Third-party insurance policies offer protection to the policy buyer against the claims of another person. This is prevalent in motor vehicle insurance where the policy buyer may need to compensate for the damage suffered by a third party in the event of an accident. 

In this type of insurance, the policy buyer is the first party while the insurer is the second party, where the second party is providing insurance against any possible claims by a third party. The claim could be for injury to the third party, or damage to their property.

Related: All you need to know about Third Party Liability in car insurance 

How customers will be affected

As a result of the decision, insurance companies are no longer bound by a predetermined third-party premium. With every company fixing their own premium, renewed competition can be expected as companies go for competitive pricing. 

Policy buyers stand to benefit in such a scenario as premium rates and hikes will be market-driven. The task in front of the consumer will pretty much remain the same, which is to compare policies and select the best one.

The fear of cartelisation

It is logical to fear that insurance companies will form a cartel in fixing the premium. They may mutually agree to keep the premium at a certain base level. However, in the presence of bodies like the Competition Commission of India, anti-competitive practices can’t be carried out easily.
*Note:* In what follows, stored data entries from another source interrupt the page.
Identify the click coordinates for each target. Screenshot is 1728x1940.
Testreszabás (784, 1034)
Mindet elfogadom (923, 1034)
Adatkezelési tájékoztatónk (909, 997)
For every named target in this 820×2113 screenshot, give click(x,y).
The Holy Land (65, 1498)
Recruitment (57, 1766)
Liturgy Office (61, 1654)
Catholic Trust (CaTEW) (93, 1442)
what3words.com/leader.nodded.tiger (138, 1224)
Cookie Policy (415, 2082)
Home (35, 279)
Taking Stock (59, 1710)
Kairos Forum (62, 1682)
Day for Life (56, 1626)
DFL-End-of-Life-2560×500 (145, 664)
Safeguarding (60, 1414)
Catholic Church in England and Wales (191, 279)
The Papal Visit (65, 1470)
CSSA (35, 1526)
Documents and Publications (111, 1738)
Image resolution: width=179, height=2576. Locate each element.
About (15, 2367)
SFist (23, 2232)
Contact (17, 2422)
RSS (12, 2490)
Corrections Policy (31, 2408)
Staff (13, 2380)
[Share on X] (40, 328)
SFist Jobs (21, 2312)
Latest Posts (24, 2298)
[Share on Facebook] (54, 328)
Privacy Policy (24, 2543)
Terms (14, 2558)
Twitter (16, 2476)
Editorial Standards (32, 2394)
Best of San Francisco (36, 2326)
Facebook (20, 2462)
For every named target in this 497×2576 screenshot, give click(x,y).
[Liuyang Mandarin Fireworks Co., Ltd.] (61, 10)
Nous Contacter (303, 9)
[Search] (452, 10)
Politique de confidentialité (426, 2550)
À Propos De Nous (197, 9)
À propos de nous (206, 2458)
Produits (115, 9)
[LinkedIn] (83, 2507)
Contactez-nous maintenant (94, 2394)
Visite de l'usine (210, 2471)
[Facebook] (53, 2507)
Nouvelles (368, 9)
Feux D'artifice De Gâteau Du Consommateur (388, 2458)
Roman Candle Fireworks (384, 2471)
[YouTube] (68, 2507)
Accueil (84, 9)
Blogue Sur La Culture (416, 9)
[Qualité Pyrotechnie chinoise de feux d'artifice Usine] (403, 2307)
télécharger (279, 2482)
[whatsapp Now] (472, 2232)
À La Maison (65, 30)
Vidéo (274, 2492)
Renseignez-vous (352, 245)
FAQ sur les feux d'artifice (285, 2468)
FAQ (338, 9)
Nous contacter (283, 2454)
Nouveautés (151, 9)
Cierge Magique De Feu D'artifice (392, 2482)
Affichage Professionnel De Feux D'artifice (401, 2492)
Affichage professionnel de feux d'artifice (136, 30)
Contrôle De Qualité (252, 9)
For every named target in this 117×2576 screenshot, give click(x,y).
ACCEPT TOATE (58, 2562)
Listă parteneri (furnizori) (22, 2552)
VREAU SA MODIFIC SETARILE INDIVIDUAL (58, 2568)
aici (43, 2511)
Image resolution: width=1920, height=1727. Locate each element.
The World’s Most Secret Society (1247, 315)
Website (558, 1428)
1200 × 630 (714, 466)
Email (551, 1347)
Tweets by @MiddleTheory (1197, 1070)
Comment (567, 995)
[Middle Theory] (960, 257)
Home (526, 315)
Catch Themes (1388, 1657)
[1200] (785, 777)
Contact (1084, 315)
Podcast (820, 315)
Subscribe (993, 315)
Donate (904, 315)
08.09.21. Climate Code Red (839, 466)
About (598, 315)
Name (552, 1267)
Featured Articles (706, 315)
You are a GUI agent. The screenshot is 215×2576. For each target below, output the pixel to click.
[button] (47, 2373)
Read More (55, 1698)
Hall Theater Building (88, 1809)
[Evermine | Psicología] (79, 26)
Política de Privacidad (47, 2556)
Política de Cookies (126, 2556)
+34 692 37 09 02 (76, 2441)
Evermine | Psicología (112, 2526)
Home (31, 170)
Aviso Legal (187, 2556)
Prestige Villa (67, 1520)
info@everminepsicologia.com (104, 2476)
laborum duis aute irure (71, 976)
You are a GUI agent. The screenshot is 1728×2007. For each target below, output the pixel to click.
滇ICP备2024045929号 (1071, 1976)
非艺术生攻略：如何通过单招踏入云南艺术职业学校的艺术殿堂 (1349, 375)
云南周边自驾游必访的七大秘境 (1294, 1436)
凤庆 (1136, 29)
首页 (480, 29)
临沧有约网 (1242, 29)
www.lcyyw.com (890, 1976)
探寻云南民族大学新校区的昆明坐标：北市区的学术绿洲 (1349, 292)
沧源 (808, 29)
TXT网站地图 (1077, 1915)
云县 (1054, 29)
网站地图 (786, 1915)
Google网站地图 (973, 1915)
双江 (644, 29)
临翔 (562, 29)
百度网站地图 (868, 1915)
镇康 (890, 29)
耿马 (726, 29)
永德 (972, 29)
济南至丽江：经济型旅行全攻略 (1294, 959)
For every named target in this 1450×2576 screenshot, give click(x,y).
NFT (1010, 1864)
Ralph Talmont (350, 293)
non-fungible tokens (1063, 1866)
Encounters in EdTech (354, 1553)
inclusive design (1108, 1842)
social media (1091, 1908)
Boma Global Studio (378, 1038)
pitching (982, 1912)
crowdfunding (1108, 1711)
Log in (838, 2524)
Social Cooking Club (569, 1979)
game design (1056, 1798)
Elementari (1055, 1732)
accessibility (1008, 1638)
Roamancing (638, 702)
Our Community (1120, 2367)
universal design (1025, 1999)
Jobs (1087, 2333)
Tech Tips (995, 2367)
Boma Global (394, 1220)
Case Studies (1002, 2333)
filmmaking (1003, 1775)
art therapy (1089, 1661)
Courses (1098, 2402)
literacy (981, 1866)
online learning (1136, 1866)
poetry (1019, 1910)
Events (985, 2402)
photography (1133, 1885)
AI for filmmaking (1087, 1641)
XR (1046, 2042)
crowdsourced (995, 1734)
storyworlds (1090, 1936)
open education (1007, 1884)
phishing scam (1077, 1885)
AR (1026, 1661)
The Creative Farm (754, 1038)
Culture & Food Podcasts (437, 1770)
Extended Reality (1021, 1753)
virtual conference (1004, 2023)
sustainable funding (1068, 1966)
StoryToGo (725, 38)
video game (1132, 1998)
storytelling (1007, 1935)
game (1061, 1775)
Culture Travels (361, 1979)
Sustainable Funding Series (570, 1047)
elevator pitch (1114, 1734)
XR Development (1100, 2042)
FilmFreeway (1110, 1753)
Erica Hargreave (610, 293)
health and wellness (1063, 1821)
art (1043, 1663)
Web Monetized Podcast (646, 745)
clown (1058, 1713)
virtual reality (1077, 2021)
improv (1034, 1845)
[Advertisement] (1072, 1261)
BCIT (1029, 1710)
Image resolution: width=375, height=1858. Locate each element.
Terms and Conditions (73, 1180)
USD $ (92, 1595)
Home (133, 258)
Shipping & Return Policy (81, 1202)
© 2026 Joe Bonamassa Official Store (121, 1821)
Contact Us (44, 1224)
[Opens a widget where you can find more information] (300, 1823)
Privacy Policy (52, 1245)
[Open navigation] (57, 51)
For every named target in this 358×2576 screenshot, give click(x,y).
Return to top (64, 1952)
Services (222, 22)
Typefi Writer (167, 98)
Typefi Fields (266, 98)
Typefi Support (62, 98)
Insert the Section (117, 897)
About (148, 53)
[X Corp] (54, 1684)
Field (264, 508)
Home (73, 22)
So, the prospect of insurance companies forming a cartel is not as likely as it may seem.

Related: What is not covered by your motor insurance policy  

The government’s stance

After this year’s sharp increase in third-party insurance premium by 28%, transporters have voiced their concern. This was discussed in a meeting in the Prime Minister’s Office and the issue of de-tariffing premiums also came up. The finance minister even assured a rollback of the hike to 15% but IRDA has ruled out this possibility for the remainder of the year.